While the decision was “10 years overdue,” said [5] Greenpeace Norway, “we celebrate and congratulate Statoil on a wise decision.” “Hooray!” wrote WWF Norway. “Statoil is selling.”

The deal marks a big retreat from the oil sands, which in the last decade had been the target of a massive spending boom among European and Asian companies,” the Globe and Mail reports. “Since then, development and operating costs jumped and planned export pipelines for the oil faced years-long delays. Meanwhile, the shale oil revolution unlocked massive reserves in locations such as North Dakota and Texas, which can be developed more quickly and cheaply.”

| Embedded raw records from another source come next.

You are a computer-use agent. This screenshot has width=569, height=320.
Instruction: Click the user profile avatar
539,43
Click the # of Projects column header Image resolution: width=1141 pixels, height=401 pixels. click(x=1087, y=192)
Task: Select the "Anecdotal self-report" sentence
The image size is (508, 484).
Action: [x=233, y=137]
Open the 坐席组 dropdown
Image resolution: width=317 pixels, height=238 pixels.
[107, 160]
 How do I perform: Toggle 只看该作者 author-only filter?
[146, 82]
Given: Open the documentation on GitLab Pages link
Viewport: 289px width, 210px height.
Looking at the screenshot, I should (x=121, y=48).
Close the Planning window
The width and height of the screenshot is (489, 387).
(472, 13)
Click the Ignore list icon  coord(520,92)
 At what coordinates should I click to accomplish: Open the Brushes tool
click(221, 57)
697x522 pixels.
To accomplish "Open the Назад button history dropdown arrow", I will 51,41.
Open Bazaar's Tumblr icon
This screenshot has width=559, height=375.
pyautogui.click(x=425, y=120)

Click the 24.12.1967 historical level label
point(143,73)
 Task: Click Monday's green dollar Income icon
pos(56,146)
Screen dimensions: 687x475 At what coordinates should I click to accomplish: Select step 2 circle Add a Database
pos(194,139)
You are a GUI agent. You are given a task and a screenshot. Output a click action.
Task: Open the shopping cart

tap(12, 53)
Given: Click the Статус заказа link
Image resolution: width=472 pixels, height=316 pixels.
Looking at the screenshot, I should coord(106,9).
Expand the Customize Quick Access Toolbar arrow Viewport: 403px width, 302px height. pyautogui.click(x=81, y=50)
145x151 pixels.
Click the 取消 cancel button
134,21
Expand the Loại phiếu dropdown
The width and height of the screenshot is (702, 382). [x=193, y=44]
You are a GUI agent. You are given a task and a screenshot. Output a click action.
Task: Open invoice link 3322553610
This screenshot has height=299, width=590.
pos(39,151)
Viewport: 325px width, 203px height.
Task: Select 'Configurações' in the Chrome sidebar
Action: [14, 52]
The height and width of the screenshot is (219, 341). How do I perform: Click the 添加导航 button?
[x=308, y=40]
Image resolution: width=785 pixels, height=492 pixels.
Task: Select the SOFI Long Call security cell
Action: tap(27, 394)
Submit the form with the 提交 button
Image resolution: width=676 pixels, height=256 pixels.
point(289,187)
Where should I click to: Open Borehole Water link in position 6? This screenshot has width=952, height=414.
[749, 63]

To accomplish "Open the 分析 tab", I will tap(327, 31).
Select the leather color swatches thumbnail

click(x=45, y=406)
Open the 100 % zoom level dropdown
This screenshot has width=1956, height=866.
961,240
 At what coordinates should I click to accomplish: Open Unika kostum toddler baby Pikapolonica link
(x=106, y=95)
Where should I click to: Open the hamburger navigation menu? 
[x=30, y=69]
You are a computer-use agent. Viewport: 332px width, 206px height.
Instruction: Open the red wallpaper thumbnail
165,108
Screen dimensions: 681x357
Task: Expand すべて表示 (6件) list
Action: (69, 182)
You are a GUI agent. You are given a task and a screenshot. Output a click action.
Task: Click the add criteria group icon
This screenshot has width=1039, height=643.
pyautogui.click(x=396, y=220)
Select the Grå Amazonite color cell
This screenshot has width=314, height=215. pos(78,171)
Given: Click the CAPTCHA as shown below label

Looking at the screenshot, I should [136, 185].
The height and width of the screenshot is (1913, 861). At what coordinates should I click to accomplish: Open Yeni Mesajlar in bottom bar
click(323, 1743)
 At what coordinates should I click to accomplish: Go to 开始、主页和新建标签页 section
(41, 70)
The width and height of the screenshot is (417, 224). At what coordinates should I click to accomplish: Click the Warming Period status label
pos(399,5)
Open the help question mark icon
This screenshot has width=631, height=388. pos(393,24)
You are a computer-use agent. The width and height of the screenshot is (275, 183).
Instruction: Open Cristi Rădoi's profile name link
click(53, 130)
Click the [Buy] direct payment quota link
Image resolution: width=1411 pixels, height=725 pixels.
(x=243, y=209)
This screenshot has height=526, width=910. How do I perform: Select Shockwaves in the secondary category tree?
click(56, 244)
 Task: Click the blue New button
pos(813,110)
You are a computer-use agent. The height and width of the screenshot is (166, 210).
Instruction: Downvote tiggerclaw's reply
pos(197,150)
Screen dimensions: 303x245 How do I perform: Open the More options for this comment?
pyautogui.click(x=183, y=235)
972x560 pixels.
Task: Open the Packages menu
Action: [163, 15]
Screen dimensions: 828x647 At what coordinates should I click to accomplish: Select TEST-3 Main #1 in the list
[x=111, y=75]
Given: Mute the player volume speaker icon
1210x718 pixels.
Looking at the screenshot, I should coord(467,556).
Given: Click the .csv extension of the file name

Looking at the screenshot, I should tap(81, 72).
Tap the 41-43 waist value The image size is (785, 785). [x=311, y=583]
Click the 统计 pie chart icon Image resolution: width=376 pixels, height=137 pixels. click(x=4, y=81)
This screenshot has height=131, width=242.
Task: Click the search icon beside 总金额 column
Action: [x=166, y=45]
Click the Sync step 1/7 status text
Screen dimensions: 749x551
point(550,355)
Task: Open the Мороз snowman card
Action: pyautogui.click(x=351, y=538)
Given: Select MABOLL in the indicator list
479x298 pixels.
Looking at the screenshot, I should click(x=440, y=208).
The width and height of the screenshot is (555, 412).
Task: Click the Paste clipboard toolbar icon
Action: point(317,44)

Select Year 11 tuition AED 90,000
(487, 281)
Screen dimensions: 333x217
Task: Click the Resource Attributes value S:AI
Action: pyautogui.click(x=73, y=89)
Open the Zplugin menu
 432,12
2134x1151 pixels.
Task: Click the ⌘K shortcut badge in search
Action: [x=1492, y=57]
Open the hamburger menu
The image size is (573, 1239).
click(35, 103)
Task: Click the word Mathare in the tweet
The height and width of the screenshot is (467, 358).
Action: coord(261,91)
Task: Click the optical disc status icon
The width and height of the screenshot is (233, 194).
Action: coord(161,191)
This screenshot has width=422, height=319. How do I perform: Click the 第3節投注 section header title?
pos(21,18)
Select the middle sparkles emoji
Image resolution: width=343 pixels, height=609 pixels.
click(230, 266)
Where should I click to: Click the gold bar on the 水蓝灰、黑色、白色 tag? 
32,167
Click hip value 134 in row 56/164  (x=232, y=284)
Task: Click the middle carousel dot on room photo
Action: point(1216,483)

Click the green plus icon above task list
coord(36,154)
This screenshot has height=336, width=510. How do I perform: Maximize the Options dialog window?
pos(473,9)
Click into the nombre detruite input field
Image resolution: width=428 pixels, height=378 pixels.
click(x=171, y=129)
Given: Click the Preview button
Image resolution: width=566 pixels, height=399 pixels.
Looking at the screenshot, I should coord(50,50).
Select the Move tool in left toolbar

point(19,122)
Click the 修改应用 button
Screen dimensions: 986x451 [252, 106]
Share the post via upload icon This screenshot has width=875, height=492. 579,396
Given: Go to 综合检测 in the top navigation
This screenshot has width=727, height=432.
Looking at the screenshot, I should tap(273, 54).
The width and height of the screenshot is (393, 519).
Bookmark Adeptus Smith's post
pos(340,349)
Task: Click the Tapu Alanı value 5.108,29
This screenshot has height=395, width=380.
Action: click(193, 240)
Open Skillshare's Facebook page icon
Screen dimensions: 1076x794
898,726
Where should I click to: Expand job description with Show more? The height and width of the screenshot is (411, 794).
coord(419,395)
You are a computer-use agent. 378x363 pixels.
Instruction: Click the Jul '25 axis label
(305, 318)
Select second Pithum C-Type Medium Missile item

The Globe points to French fossil giant Total SA as another one-time investor that is scaling back its commitments in the tar sands/oil sands, stepping back from its Joslyn project [6] and reducing its exposure in the $13.5-billion Fort Hills development.

Statoil country president Paul Fulton said the company’s “portfolio has changed and also the energy markets have shifted quite fundamentally” since it entered the tar sands/oil sands in 2007. “We’ve seen a decline in the oil price, and Statoil has a broader portfolio of assets that it needs to allocate its capital to.”

Those new interests include a boost [7] to its renewable energy business unit, a possible record-breaking geothermal project [8] in Iceland, and a stake [9] in Convergent + Power, an American energy storage company with offices in the U.S. and Canada. “It is understood the investment from Statoil Energy Ventures will drive the expansion of Convergent’s commercial and industrial segments, with U.S. companies that commonly pay time-of-use and peak demand charges relying on energy storage to bring down their energy bills by a significant proportion,” Energy Storage News reports.

Statoil will now become an investor in Athabasca, with just under 20% of its shares.